▸ What you will do:
For every entry that follows, return an identical copy.

▸ Input data:
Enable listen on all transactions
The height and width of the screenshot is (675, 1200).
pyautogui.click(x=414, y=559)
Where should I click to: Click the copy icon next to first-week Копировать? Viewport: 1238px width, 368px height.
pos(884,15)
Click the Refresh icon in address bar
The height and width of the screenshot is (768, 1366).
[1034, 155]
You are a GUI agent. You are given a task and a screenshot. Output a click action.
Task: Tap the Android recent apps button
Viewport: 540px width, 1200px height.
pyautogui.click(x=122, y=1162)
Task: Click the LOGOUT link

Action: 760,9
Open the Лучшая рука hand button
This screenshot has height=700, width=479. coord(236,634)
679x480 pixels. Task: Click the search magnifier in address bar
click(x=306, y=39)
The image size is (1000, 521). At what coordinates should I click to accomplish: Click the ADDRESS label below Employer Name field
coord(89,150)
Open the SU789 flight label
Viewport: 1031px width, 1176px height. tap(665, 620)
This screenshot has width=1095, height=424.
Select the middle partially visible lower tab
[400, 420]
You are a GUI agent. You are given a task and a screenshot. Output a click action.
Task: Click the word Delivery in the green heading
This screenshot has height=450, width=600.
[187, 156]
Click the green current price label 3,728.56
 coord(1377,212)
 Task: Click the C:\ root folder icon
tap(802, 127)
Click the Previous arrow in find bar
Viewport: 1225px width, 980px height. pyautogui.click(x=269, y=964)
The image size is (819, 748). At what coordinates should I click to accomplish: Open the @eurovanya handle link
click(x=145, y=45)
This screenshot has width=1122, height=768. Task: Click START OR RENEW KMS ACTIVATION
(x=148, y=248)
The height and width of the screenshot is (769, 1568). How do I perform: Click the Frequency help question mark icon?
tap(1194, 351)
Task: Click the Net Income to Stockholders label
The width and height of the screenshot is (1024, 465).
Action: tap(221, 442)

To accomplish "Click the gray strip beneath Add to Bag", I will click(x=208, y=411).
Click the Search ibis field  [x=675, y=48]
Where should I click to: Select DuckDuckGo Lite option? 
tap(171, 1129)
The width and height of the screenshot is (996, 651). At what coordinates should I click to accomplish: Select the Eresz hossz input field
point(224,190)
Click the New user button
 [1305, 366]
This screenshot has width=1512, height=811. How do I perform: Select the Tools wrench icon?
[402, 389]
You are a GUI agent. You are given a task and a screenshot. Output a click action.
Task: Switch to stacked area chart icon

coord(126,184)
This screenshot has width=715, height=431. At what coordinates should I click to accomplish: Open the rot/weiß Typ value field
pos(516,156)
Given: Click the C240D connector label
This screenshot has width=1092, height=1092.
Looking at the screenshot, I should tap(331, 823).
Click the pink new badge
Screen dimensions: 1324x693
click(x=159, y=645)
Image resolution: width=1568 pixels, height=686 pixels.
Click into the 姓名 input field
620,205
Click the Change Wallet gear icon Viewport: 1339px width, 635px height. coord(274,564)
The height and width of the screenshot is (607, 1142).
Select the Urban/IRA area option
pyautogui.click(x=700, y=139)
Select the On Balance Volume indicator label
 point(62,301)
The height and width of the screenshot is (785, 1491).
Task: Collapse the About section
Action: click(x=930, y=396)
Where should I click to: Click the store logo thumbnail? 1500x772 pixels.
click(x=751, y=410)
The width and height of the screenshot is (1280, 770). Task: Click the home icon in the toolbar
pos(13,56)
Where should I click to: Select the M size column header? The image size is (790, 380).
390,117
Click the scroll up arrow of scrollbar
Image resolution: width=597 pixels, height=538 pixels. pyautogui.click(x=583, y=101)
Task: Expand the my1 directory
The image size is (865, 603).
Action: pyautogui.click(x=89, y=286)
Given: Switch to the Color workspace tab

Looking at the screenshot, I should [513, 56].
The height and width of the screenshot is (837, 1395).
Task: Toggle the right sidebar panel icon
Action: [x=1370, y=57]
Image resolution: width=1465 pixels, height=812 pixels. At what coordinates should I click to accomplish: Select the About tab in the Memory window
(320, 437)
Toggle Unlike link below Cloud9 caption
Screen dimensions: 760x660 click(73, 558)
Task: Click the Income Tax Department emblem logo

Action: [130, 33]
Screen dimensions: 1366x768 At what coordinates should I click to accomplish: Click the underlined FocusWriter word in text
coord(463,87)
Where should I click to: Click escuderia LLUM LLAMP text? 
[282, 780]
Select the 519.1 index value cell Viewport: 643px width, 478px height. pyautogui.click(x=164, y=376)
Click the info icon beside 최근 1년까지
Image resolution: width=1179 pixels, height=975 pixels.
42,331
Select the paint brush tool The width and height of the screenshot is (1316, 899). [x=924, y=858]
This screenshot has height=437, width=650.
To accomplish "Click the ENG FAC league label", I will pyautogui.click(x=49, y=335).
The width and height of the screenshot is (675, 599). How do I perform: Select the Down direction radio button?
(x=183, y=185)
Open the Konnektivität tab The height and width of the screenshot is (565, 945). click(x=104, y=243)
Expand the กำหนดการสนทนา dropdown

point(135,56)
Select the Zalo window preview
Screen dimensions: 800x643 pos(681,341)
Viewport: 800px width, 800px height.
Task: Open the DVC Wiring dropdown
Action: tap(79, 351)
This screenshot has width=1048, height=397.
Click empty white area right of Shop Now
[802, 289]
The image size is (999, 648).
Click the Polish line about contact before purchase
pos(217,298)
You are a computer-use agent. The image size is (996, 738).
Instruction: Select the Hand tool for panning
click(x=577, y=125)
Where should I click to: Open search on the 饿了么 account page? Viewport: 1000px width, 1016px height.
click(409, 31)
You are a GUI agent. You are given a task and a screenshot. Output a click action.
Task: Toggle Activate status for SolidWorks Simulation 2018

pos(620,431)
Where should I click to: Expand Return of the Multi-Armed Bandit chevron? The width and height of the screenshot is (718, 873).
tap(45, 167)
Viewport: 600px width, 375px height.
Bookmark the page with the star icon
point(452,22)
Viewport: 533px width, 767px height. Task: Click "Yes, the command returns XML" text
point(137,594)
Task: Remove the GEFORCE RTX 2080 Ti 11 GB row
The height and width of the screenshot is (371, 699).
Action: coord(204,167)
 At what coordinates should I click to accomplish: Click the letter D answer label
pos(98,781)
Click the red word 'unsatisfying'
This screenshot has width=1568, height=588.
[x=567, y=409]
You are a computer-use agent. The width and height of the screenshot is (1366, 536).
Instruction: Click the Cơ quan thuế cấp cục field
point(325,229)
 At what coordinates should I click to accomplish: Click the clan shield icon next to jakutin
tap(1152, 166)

▸ Task answer:
Enable listen on all transactions
The height and width of the screenshot is (675, 1200).
pyautogui.click(x=414, y=559)
Where should I click to: Click the copy icon next to first-week Копировать? Viewport: 1238px width, 368px height.
pos(884,15)
Click the Refresh icon in address bar
The height and width of the screenshot is (768, 1366).
[1034, 155]
You are a GUI agent. You are given a task and a screenshot. Output a click action.
Task: Tap the Android recent apps button
Viewport: 540px width, 1200px height.
pyautogui.click(x=122, y=1162)
Task: Click the LOGOUT link

Action: 760,9
Open the Лучшая рука hand button
This screenshot has height=700, width=479. coord(236,634)
679x480 pixels. Task: Click the search magnifier in address bar
click(x=306, y=39)
The image size is (1000, 521). At what coordinates should I click to accomplish: Click the ADDRESS label below Employer Name field
coord(89,150)
Open the SU789 flight label
Viewport: 1031px width, 1176px height. tap(665, 620)
This screenshot has width=1095, height=424.
Select the middle partially visible lower tab
[400, 420]
You are a GUI agent. You are given a task and a screenshot. Output a click action.
Task: Click the word Delivery in the green heading
This screenshot has height=450, width=600.
[187, 156]
Click the green current price label 3,728.56
 coord(1377,212)
 Task: Click the C:\ root folder icon
tap(802, 127)
Click the Previous arrow in find bar
Viewport: 1225px width, 980px height. pyautogui.click(x=269, y=964)
The image size is (819, 748). At what coordinates should I click to accomplish: Open the @eurovanya handle link
click(x=145, y=45)
This screenshot has width=1122, height=768. Task: Click START OR RENEW KMS ACTIVATION
(x=148, y=248)
The height and width of the screenshot is (769, 1568). How do I perform: Click the Frequency help question mark icon?
tap(1194, 351)
Task: Click the Net Income to Stockholders label
The width and height of the screenshot is (1024, 465).
Action: tap(221, 442)

To accomplish "Click the gray strip beneath Add to Bag", I will click(x=208, y=411).
Click the Search ibis field  [x=675, y=48]
Where should I click to: Select DuckDuckGo Lite option? 
tap(171, 1129)
The width and height of the screenshot is (996, 651). At what coordinates should I click to accomplish: Select the Eresz hossz input field
point(224,190)
Click the New user button
 [1305, 366]
This screenshot has width=1512, height=811. How do I perform: Select the Tools wrench icon?
[402, 389]
You are a GUI agent. You are given a task and a screenshot. Output a click action.
Task: Switch to stacked area chart icon

coord(126,184)
This screenshot has width=715, height=431. At what coordinates should I click to accomplish: Open the rot/weiß Typ value field
pos(516,156)
Given: Click the C240D connector label
This screenshot has width=1092, height=1092.
Looking at the screenshot, I should tap(331, 823).
Click the pink new badge
Screen dimensions: 1324x693
click(x=159, y=645)
Image resolution: width=1568 pixels, height=686 pixels.
Click into the 姓名 input field
620,205
Click the Change Wallet gear icon Viewport: 1339px width, 635px height. coord(274,564)
The height and width of the screenshot is (607, 1142).
Select the Urban/IRA area option
pyautogui.click(x=700, y=139)
Select the On Balance Volume indicator label
 point(62,301)
The height and width of the screenshot is (785, 1491).
Task: Collapse the About section
Action: click(x=930, y=396)
Where should I click to: Click the store logo thumbnail? 1500x772 pixels.
click(x=751, y=410)
The width and height of the screenshot is (1280, 770). Task: Click the home icon in the toolbar
pos(13,56)
Where should I click to: Select the M size column header? The image size is (790, 380).
390,117
Click the scroll up arrow of scrollbar
Image resolution: width=597 pixels, height=538 pixels. pyautogui.click(x=583, y=101)
Task: Expand the my1 directory
The image size is (865, 603).
Action: pyautogui.click(x=89, y=286)
Given: Switch to the Color workspace tab

Looking at the screenshot, I should [513, 56].
The height and width of the screenshot is (837, 1395).
Task: Toggle the right sidebar panel icon
Action: [x=1370, y=57]
Image resolution: width=1465 pixels, height=812 pixels. At what coordinates should I click to accomplish: Select the About tab in the Memory window
(320, 437)
Toggle Unlike link below Cloud9 caption
Screen dimensions: 760x660 click(73, 558)
Task: Click the Income Tax Department emblem logo

Action: [130, 33]
Screen dimensions: 1366x768 At what coordinates should I click to accomplish: Click the underlined FocusWriter word in text
coord(463,87)
Where should I click to: Click escuderia LLUM LLAMP text? 
[282, 780]
Select the 519.1 index value cell Viewport: 643px width, 478px height. pyautogui.click(x=164, y=376)
Click the info icon beside 최근 1년까지
Image resolution: width=1179 pixels, height=975 pixels.
42,331
Select the paint brush tool The width and height of the screenshot is (1316, 899). [x=924, y=858]
This screenshot has height=437, width=650.
To accomplish "Click the ENG FAC league label", I will pyautogui.click(x=49, y=335).
The width and height of the screenshot is (675, 599). How do I perform: Select the Down direction radio button?
(x=183, y=185)
Open the Konnektivität tab The height and width of the screenshot is (565, 945). click(x=104, y=243)
Expand the กำหนดการสนทนา dropdown

point(135,56)
Select the Zalo window preview
Screen dimensions: 800x643 pos(681,341)
Viewport: 800px width, 800px height.
Task: Open the DVC Wiring dropdown
Action: tap(79, 351)
This screenshot has width=1048, height=397.
Click empty white area right of Shop Now
[802, 289]
The image size is (999, 648).
Click the Polish line about contact before purchase
pos(217,298)
You are a computer-use agent. The image size is (996, 738).
Instruction: Select the Hand tool for panning
click(x=577, y=125)
Where should I click to: Open search on the 饿了么 account page? Viewport: 1000px width, 1016px height.
click(409, 31)
You are a GUI agent. You are given a task and a screenshot. Output a click action.
Task: Toggle Activate status for SolidWorks Simulation 2018

pos(620,431)
Where should I click to: Expand Return of the Multi-Armed Bandit chevron? The width and height of the screenshot is (718, 873).
tap(45, 167)
Viewport: 600px width, 375px height.
Bookmark the page with the star icon
point(452,22)
Viewport: 533px width, 767px height. Task: Click "Yes, the command returns XML" text
point(137,594)
Task: Remove the GEFORCE RTX 2080 Ti 11 GB row
The height and width of the screenshot is (371, 699).
Action: coord(204,167)
 At what coordinates should I click to accomplish: Click the letter D answer label
pos(98,781)
Click the red word 'unsatisfying'
This screenshot has width=1568, height=588.
[x=567, y=409]
You are a computer-use agent. The width and height of the screenshot is (1366, 536).
Instruction: Click the Cơ quan thuế cấp cục field
point(325,229)
 At what coordinates should I click to accomplish: Click the clan shield icon next to jakutin
tap(1152, 166)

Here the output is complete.